To grow into a convenient one-stop shop for its customers, SiteOne has been using all its free cash flow and levering its balance sheet to roll up leading local distributors of key products (fertilizers, herbicides, irrigation systems) at 5x-6x pre-synergy EBITDA, building towards 60%-65% share for every category in a local market6 7. For whatever reason, the company hasn’t seen much competition and, at least as of a few years ago, most of its deals had no other bidders.
It’s gotten to around 12% national market share, which is small on absolute basis but 4x larger than the next largest competitor. Among smaller landscapers – according to management, 45% of landscape contractors do less than $250k in revenue – who might automatically source at Home Depot or Lowe’s because they don’t know about SiteOne, the company’s share is more like high-single digits, but revenue here is growing faster vs. larger customers as SiteOne generates more awareness through marketing campaigns (though, frankly, the value proposition of offering high service levels and lots of SKUs across multiple categories is more relevant for mid/large-sized landscapers who manage multiple crews and take on more complex projects).

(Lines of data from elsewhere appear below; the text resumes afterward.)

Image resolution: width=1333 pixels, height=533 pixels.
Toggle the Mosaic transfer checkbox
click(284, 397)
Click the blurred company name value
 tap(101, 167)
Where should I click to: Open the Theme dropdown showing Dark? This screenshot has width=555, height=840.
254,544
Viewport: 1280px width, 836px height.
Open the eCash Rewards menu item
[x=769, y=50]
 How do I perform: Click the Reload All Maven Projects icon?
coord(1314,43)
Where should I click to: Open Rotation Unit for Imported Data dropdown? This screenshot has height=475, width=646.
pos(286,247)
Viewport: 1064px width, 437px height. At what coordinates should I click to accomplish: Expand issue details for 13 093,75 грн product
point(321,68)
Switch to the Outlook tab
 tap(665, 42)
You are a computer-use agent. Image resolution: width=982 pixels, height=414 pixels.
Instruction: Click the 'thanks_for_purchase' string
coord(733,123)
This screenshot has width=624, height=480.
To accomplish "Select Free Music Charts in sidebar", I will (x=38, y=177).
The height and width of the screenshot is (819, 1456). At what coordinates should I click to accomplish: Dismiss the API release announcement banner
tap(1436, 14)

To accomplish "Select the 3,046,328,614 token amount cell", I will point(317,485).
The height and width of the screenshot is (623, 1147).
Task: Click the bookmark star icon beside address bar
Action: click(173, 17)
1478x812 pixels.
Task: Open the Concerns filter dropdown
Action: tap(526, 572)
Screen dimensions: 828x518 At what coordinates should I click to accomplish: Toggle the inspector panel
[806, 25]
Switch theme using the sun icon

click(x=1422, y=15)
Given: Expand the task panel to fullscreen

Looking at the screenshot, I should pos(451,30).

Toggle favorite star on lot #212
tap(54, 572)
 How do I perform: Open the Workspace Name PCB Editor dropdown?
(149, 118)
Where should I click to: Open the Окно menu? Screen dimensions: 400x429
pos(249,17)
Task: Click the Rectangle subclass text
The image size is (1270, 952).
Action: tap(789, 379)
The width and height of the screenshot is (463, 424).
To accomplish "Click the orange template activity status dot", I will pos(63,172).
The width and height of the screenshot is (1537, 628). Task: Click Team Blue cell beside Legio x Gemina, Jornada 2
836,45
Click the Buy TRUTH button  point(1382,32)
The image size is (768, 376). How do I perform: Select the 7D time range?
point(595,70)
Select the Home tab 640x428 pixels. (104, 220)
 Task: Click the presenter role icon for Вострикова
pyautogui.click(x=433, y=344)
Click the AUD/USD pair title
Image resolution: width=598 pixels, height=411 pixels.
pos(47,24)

The bet is that management will roll up, at reasonable prices, leading distributors that have built strong relationships with local contractors while also a/ centralizing back-end IT, finance, and sourcing functions; b/ building density across its hub-and-spoke logistics networks; and c/ funneling volume to fewer preferred suppliers to procure goods at advantaged prices. Basically, they acquire local leaders and realize regional/national scale economies.
I’m not going to argue that SiteOne is a terrific business. With $5bn of capital, you could probably replicate it over 5 to 10 years. But the idea is that by the time a competitor gets to that point, SiteOne will be enjoying superior unit economics through scale. Assuming management continues to put capital to work at ~17%-20% pre-tax returns, realizes procurement synergies, scales logistics, and accelerates working capital conversion, even shareholders who pay 27x EBITDA for SiteOne today will probably be rewarded.